School opened the next year, I wrote him a poem:

"Truth is, my love for you has 20/20 vision, my love sees.
My love sees and knows and wants to see and know everything there is to know and to see.
Truth is, my love would find it all out and remain unwavering.
My love will not leave you in the forefront of danger or when things get hard,
It will not leave you in your anger or on the days when you simply cannot get out of bed.
My love stays and it wants to know everything that goes on inside of your head,
My love stays and it doesn't ask where or why or how,
My love just stays wherever yours is.
And still after anything, my love continues.
My love continues to try and lasso a million suns to make your days brighter, to make your days warmer,
Crafting endless contraptions to witness beautiful stars in the darkest of your nights.
And the truth still is, my love for you has incredible sight,
It sees and loves all of you."

What a waste of a poem.

He paid me no attention. I had no idea why. We broke up. He told me that he had a bad past experience with his ex and he also told me he thinks he's aromantic. It was a lot of ups and downs, I don't think it could have gone smoothly, but we found a dynamic which worked because we still loved each other. He told me that to him, I was more of a best friend.

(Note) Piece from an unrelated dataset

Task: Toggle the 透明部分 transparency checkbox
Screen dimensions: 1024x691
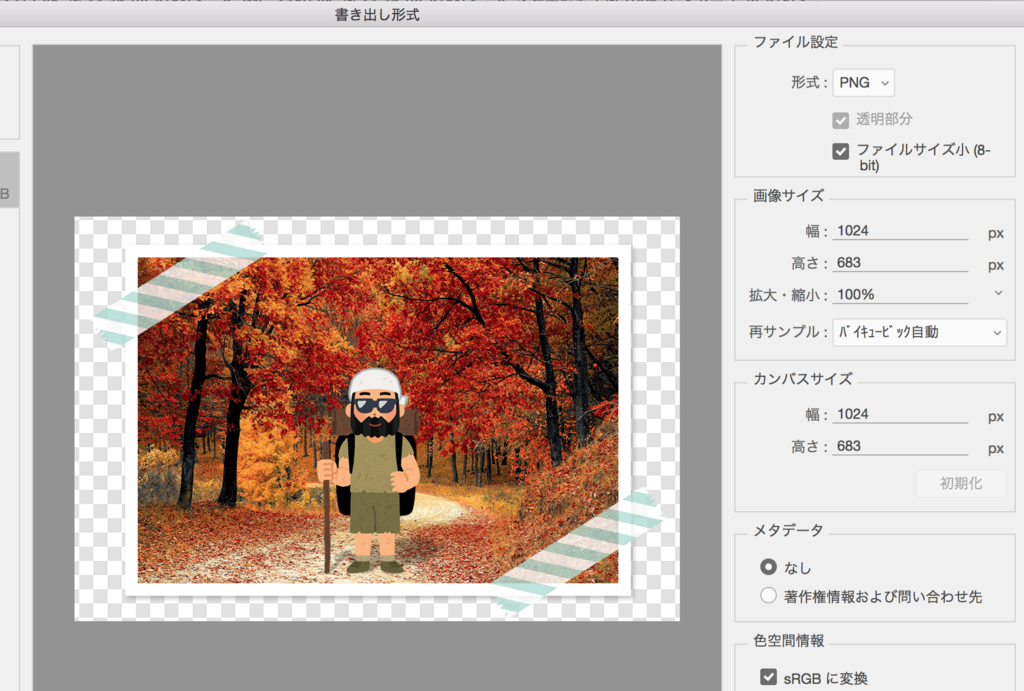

Eventually, we tackled each other in the library during a card game with our friends and I guess lust caused him to ask me out again. He said, "Do you want to get back together?" I asked him if he was sure, I didn't want him to do something he wasn't comfortable with, but he said he was sure. He wasn't sure. We broke up on Sunday. However, February 14th came around and he kissed me in the boys' bathroom. Everything about him was a stepping stone to my demise, but it was so odd to me how destruction was always exactly seven days apart.

I felt special, I thought he liked me. But he wore green to a traffic light party. Everyone trauma dumps in their English essays, so I did as well.